Semantic Search — Innovation at scale!
One of the coolest thing about working for Myntra is to have the opportunity and freedom to innovate. That not only helps in nurturing creativity but also helps build cool products! I feel, our latest work of creating an intelligent query pipeline was in many ways an innovative way of improving the search experience for Myntra’s users and thereby improving conversion and discoverability.

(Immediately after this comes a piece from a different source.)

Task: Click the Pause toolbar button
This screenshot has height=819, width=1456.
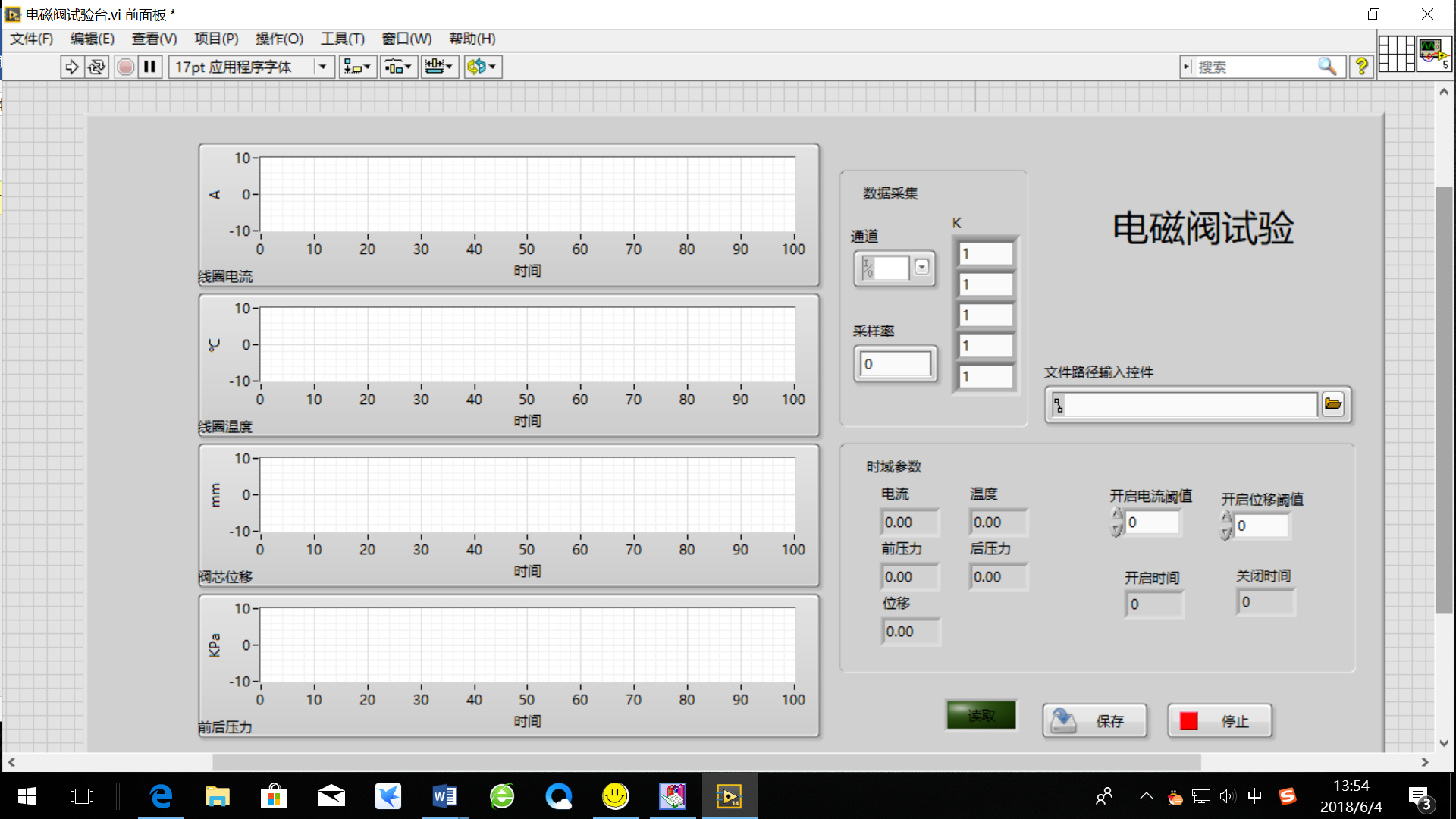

Before diving right into the solution, it will be helpful to get some context on how we arrived at it. So here’s a brief run down:
When we started out, observed a general sentiment of search not being optimal. Even though an information retrieval (IR) system like Search may never solve for all queries, yet in its state at that time, it could be tuned for both the head and tail queries. There were plenty of anecdotal instances of the same but we wanted to establish it as a problem using a decent sample. To that end, we decided to dig deeper and find data proving or disproving the hypothesis. Primarily did the following:
- Explored the query logs
- Collected feedback from customer care (CC)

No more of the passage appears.